C’est en t’écrivant que j’étrenne ce fauteuil sur lequel je suis destiné, si je vis, à passer de longues années. Qu’y écrirai-je ? Dieu le sait ; sera-ce du bon ou du mauvais, du tendre ou de l’érotique, du triste ou du gai ? De tout cela un peu, probablement, et rien en somme. N’importe ! Que cette inauguration bénisse tous mes travaux futurs ! Voilà l’hiver, la pluie tombe, mon feu brûle, voilà la saison des longues heures renfermées. Vont venir les soirées silencieuses passées à la lueur de la lampe, à regarder le bois brûler et à entendre le vent souffler. Adieu les larges clairs de lune sur les gazons verts et les nuits bleues toutes mouchetées d’étoiles.
Adieu ma toute chérie ; je t’embrasse de toute mon âme.

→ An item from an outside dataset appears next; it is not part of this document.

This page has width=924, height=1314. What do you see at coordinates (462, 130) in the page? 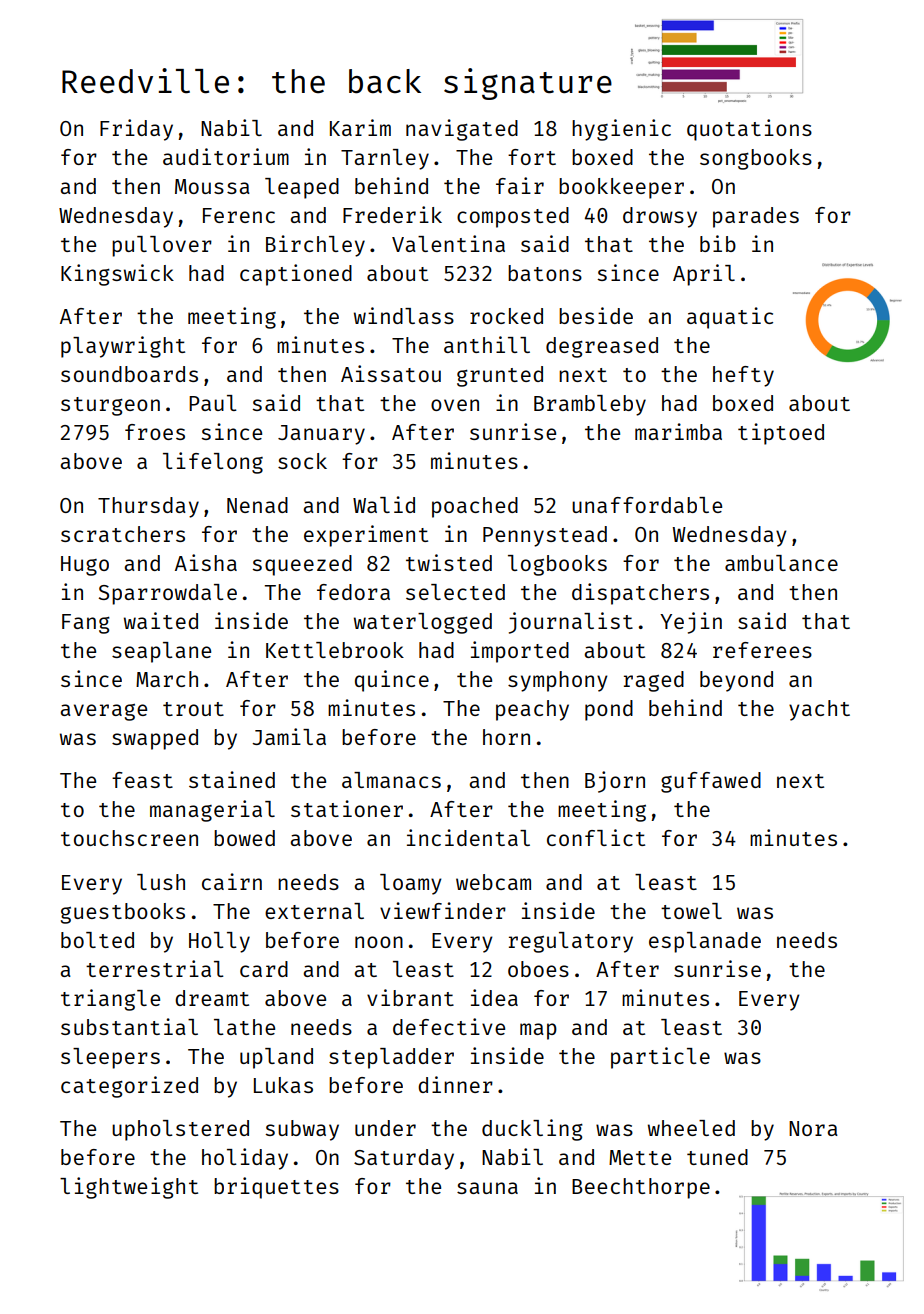
I see `navigated` at bounding box center [462, 130].
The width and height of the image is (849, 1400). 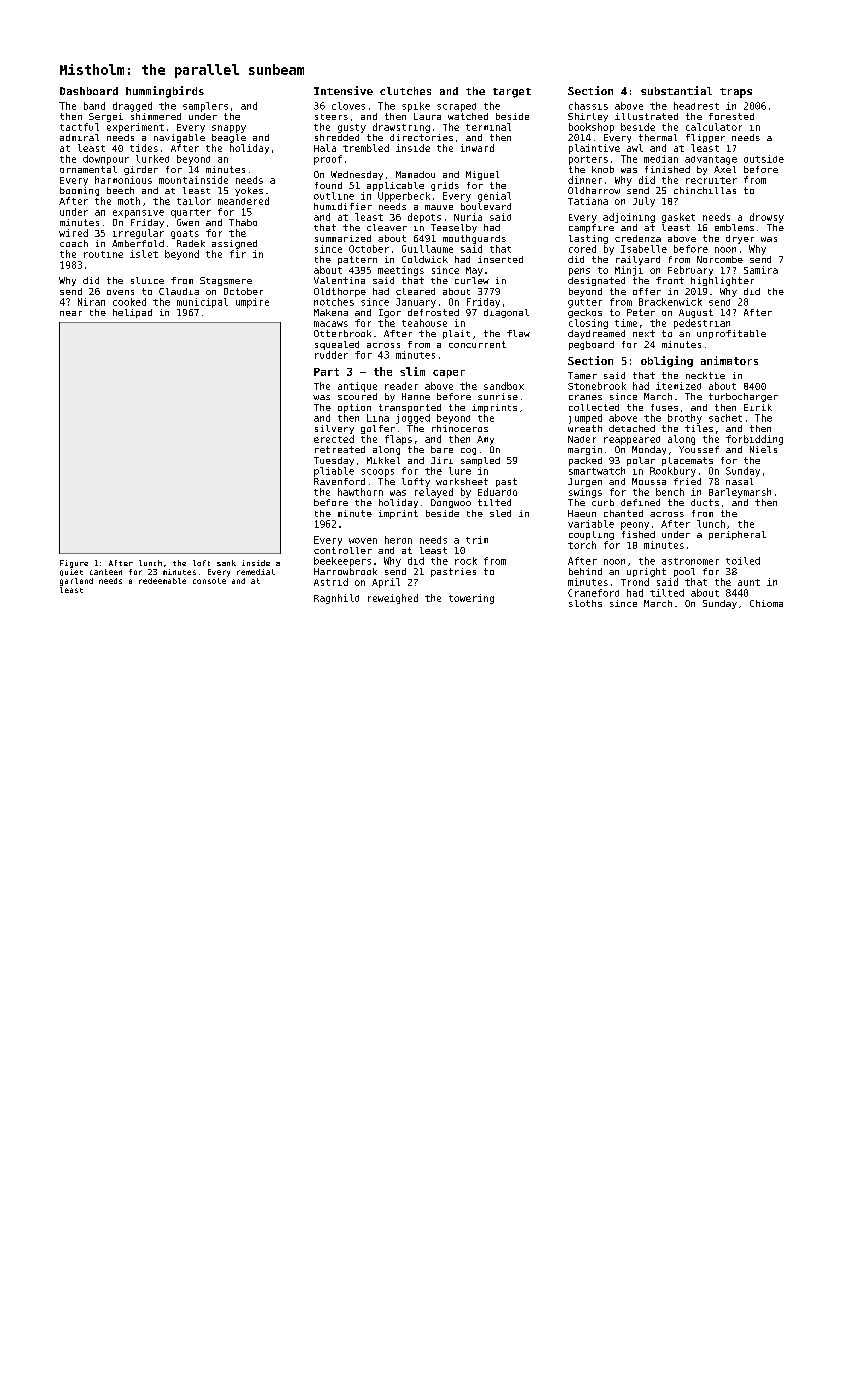 What do you see at coordinates (334, 196) in the image?
I see `outline` at bounding box center [334, 196].
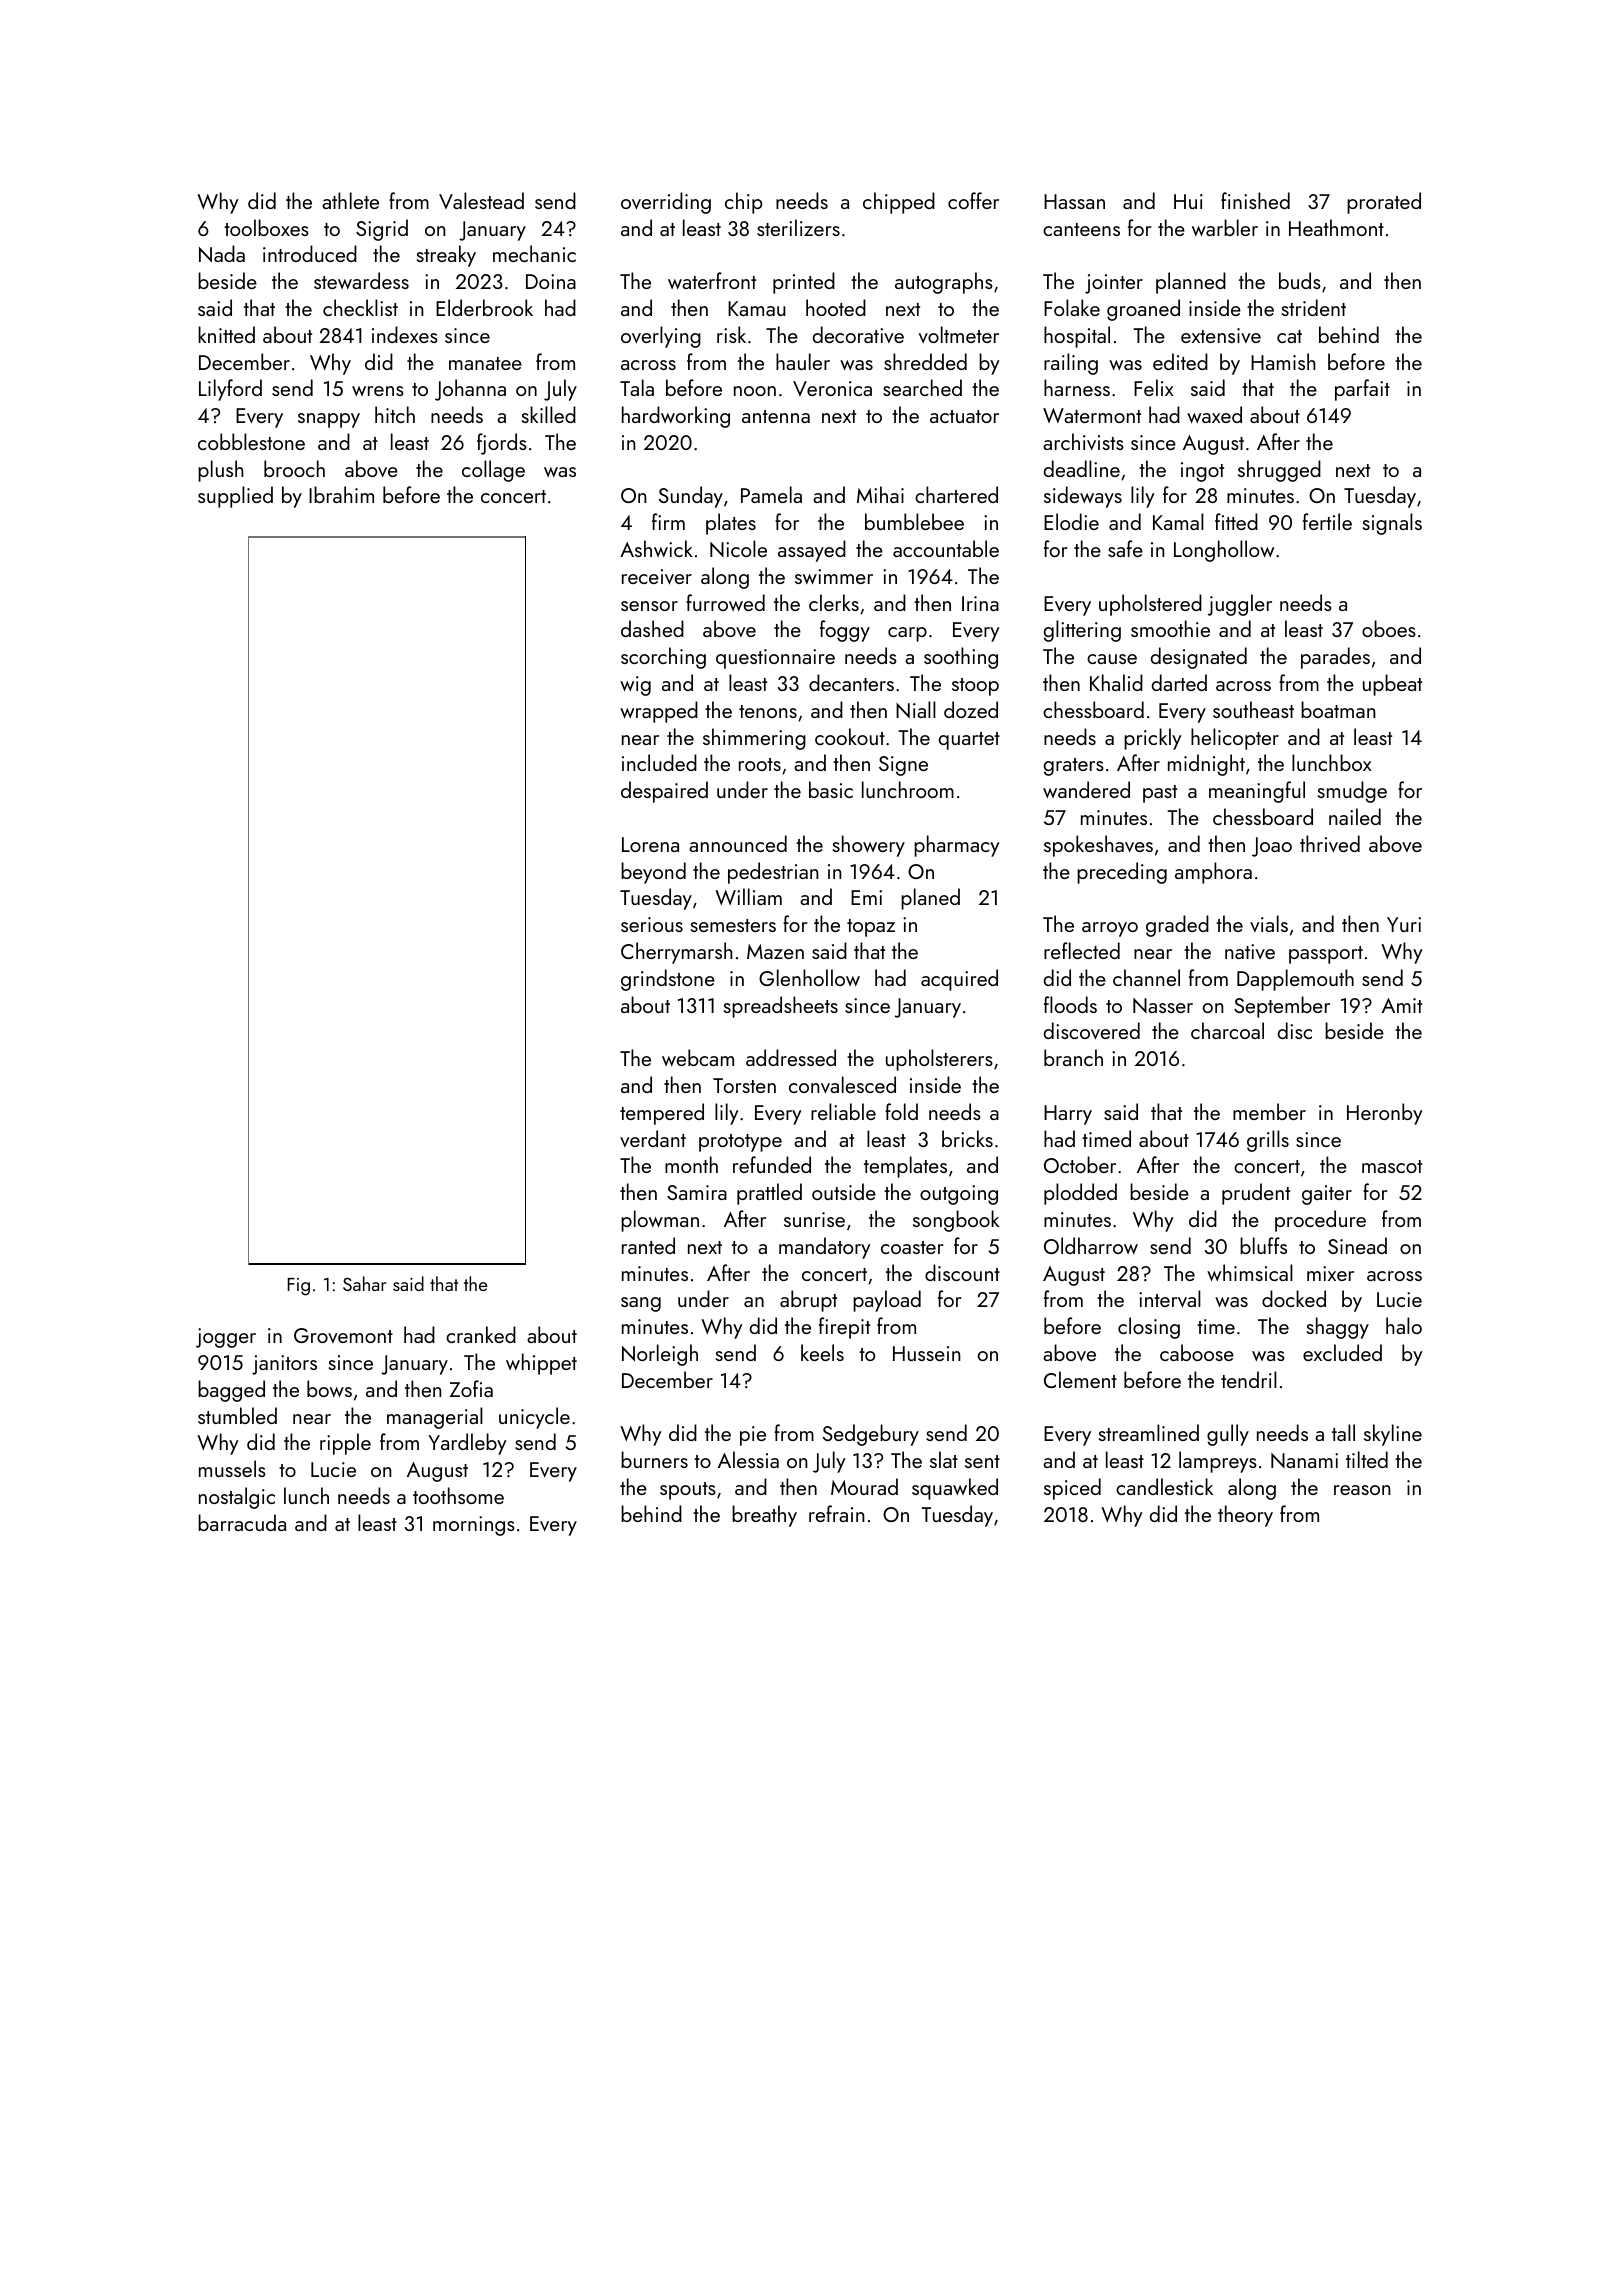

J’ai appris hier le mariage de mon ami Cloquet. Il épouse une jeune Anglaise qui a plusieurs « H » à son nom. J’en ai eu pitié, de cette pauvre fille, quoique je ne la connaisse pas. Il y avait autrefois en médecine un remède que l’on employait pour les rois en décrépitude : ils prenaient des bains de sang d’enfant. Beaucoup d’hommes encore, pour se rajeunir, s’immolent quelque cœur vierge, afin de récréer leur vieillesse et de réchauffer leurs membres froids. Et on appelle ces gens là des âmes tendres, qui ne peuvent pas se passer d’affection.